• **TASK ITEM**
From the data below, please reproduce exactly everything from the line that contains "S.S. XIV Dalai Lama (448, 1732)" down to the line that contains "[button] (410, 48)", with both ends included.
[Opening SUPPLIED DATA section]
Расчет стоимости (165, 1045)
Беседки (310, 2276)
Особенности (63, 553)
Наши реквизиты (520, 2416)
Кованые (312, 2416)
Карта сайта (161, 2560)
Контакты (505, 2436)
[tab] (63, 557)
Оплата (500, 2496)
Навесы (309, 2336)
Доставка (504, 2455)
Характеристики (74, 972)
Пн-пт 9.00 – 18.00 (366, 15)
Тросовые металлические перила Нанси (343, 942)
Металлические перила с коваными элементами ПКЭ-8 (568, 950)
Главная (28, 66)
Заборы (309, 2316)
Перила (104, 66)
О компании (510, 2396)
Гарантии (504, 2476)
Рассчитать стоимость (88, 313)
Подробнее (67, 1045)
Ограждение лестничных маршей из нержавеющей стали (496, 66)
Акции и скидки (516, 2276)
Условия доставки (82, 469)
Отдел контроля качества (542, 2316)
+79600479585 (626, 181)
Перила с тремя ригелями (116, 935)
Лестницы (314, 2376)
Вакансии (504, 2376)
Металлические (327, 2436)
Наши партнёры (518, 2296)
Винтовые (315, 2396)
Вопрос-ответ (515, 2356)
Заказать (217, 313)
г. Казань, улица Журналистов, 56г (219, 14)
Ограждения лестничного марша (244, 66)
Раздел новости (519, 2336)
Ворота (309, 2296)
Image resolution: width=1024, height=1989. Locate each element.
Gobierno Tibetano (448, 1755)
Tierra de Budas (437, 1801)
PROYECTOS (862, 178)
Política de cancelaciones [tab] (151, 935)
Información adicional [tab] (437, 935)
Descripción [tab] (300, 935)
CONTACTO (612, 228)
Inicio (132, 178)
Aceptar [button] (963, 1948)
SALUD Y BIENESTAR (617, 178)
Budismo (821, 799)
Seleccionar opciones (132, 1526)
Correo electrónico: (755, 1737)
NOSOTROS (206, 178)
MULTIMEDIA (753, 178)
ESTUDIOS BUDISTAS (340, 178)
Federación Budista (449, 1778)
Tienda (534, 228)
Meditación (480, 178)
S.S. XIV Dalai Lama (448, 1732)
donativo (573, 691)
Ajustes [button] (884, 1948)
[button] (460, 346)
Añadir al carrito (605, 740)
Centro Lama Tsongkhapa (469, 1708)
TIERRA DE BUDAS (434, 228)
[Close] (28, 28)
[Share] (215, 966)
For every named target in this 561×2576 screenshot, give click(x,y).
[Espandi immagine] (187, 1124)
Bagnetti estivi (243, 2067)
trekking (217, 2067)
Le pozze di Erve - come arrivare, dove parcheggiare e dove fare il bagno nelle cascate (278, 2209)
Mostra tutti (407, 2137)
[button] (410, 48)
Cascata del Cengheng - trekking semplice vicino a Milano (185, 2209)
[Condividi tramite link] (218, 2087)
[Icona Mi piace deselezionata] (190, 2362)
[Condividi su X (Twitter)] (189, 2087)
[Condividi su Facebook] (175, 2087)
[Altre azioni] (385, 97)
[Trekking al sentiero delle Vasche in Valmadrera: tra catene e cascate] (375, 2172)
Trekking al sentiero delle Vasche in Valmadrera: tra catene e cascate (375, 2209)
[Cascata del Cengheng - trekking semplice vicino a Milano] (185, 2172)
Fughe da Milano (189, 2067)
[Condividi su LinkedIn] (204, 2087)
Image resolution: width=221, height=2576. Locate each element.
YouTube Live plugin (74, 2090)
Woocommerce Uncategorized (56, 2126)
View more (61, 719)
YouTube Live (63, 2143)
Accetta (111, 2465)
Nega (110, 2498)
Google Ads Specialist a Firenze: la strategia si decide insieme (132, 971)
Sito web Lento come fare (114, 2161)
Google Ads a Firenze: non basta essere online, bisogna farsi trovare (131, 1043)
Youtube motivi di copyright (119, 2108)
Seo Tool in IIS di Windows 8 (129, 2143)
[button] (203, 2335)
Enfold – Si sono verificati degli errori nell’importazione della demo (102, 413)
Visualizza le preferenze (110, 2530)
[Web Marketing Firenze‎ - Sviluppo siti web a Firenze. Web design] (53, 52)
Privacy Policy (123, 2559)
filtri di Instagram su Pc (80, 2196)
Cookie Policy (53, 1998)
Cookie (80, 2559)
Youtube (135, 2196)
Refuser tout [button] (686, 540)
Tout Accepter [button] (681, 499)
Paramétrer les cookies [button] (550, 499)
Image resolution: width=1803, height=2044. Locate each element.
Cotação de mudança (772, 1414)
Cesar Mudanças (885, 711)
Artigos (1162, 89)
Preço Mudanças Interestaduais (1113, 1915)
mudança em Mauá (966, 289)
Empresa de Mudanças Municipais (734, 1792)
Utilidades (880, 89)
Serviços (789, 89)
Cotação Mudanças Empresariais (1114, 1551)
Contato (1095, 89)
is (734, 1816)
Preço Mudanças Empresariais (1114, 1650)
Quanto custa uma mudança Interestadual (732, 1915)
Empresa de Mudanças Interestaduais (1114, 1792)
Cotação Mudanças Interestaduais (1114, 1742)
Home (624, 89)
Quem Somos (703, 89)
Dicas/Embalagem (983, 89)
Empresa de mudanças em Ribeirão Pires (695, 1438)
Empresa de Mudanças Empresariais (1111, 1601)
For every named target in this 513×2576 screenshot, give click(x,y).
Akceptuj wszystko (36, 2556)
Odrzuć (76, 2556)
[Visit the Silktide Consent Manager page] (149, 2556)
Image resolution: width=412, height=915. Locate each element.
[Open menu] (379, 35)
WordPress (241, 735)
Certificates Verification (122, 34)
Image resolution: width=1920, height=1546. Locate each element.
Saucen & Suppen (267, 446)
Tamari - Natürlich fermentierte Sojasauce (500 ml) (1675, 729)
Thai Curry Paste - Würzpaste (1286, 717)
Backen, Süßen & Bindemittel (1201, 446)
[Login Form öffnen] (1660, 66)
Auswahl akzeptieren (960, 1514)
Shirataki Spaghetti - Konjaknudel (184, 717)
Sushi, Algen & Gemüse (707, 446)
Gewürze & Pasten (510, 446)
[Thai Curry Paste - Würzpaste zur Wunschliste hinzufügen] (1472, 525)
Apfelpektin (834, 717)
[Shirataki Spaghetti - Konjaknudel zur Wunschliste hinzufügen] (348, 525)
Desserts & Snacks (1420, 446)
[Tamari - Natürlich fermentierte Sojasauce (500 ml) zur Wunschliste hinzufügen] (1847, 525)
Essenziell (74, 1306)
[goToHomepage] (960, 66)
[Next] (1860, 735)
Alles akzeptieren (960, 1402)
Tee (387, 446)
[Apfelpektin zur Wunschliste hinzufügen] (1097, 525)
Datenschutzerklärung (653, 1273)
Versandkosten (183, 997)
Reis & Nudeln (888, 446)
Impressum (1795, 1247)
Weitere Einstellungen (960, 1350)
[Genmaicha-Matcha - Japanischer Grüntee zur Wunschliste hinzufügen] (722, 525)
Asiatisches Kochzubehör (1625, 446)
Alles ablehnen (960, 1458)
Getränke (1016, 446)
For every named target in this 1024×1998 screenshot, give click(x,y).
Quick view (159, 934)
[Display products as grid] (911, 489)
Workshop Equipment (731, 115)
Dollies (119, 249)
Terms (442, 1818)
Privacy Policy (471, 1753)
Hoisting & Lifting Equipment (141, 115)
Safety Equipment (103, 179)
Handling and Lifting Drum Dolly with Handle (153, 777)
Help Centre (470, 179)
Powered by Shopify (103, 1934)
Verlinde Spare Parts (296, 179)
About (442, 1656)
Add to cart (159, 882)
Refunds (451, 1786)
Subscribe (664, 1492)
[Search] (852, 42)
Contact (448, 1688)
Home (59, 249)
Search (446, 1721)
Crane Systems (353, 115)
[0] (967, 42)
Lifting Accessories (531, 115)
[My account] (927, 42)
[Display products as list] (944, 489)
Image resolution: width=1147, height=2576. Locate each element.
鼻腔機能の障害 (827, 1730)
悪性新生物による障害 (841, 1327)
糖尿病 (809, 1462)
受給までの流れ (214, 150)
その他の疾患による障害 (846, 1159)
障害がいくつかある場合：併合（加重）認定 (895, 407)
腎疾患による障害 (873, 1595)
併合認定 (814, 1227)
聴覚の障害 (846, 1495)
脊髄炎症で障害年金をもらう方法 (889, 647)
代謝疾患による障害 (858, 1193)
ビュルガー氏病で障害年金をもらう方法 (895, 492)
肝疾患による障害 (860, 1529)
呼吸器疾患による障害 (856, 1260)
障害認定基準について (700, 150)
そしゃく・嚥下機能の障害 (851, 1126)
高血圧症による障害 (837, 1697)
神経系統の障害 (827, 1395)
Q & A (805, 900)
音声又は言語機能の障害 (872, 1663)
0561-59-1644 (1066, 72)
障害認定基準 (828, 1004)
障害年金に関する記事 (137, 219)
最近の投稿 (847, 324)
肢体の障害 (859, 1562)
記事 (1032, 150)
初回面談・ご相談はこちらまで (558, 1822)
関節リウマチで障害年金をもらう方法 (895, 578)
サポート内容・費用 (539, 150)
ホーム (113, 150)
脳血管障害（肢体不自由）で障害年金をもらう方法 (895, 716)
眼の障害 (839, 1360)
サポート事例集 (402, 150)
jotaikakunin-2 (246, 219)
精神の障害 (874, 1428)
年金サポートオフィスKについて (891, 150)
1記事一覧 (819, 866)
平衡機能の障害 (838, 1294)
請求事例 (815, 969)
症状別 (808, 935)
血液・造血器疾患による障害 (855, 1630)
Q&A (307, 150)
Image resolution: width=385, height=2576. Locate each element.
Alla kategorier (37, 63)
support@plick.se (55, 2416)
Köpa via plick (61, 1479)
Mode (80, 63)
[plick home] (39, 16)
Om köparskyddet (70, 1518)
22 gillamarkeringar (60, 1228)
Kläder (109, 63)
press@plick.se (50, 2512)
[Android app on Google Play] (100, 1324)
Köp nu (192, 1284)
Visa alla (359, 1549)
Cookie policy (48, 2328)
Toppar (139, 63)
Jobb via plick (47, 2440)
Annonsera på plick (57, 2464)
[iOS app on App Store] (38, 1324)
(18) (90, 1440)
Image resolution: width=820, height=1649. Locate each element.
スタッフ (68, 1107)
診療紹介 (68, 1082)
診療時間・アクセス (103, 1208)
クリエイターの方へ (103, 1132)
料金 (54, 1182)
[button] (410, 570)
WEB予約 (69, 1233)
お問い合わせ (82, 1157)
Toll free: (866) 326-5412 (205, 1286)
[Closing SUPPLIED DATA section]
• **RESULT FOR THIS EXERCISE**
S.S. XIV Dalai Lama (448, 1732)
donativo (573, 691)
Ajustes [button] (884, 1948)
[button] (460, 346)
Añadir al carrito (605, 740)
Centro Lama Tsongkhapa (469, 1708)
TIERRA DE BUDAS (434, 228)
[Close] (28, 28)
[Share] (215, 966)
For every named target in this 561×2576 screenshot, give click(x,y).
[Espandi immagine] (187, 1124)
Bagnetti estivi (243, 2067)
trekking (217, 2067)
Le pozze di Erve - come arrivare, dove parcheggiare e dove fare il bagno nelle cascate (278, 2209)
Mostra tutti (407, 2137)
[button] (410, 48)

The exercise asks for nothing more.